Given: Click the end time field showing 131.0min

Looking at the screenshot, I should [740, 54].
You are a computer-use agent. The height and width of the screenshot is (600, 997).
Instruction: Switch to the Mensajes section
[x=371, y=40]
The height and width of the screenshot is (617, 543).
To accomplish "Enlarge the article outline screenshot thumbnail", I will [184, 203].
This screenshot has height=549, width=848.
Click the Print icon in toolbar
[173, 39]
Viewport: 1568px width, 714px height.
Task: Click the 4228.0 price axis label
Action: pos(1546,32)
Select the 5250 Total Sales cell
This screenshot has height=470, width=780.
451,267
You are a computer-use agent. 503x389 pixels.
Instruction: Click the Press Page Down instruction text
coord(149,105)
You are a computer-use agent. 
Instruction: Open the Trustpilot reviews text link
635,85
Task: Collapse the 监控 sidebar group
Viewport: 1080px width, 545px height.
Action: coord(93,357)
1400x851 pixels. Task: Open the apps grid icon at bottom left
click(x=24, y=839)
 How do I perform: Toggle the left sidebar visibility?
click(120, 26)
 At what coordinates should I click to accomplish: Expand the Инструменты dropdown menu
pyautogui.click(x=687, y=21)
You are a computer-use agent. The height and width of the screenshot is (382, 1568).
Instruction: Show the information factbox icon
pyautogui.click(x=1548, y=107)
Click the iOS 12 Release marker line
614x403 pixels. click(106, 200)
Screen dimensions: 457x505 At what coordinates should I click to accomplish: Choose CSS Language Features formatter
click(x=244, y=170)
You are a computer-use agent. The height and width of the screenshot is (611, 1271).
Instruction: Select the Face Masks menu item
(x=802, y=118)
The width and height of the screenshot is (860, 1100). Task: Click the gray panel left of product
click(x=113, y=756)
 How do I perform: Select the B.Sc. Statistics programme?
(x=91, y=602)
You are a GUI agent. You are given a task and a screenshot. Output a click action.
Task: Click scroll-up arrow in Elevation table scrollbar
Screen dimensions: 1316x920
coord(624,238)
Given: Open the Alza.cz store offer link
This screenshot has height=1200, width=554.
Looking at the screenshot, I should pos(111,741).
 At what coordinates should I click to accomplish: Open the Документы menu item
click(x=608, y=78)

> _What you have to do_
All the material above should be copied word for word.

> _Solution to this exercise_
Given: Click the end time field showing 131.0min

Looking at the screenshot, I should [740, 54].
You are a computer-use agent. The height and width of the screenshot is (600, 997).
Instruction: Switch to the Mensajes section
[x=371, y=40]
The height and width of the screenshot is (617, 543).
To accomplish "Enlarge the article outline screenshot thumbnail", I will [184, 203].
This screenshot has height=549, width=848.
Click the Print icon in toolbar
[173, 39]
Viewport: 1568px width, 714px height.
Task: Click the 4228.0 price axis label
Action: pos(1546,32)
Select the 5250 Total Sales cell
This screenshot has height=470, width=780.
451,267
You are a computer-use agent. 503x389 pixels.
Instruction: Click the Press Page Down instruction text
coord(149,105)
You are a computer-use agent. 
Instruction: Open the Trustpilot reviews text link
635,85
Task: Collapse the 监控 sidebar group
Viewport: 1080px width, 545px height.
Action: coord(93,357)
1400x851 pixels. Task: Open the apps grid icon at bottom left
click(x=24, y=839)
 How do I perform: Toggle the left sidebar visibility?
click(120, 26)
 At what coordinates should I click to accomplish: Expand the Инструменты dropdown menu
pyautogui.click(x=687, y=21)
You are a computer-use agent. The height and width of the screenshot is (382, 1568).
Instruction: Show the information factbox icon
pyautogui.click(x=1548, y=107)
Click the iOS 12 Release marker line
614x403 pixels. click(106, 200)
Screen dimensions: 457x505 At what coordinates should I click to accomplish: Choose CSS Language Features formatter
click(x=244, y=170)
You are a computer-use agent. The height and width of the screenshot is (611, 1271).
Instruction: Select the Face Masks menu item
(x=802, y=118)
The width and height of the screenshot is (860, 1100). Task: Click the gray panel left of product
click(x=113, y=756)
 How do I perform: Select the B.Sc. Statistics programme?
(x=91, y=602)
You are a GUI agent. You are given a task and a screenshot. Output a click action.
Task: Click scroll-up arrow in Elevation table scrollbar
Screen dimensions: 1316x920
coord(624,238)
Given: Open the Alza.cz store offer link
This screenshot has height=1200, width=554.
Looking at the screenshot, I should pos(111,741).
 At what coordinates should I click to accomplish: Open the Документы menu item
click(x=608, y=78)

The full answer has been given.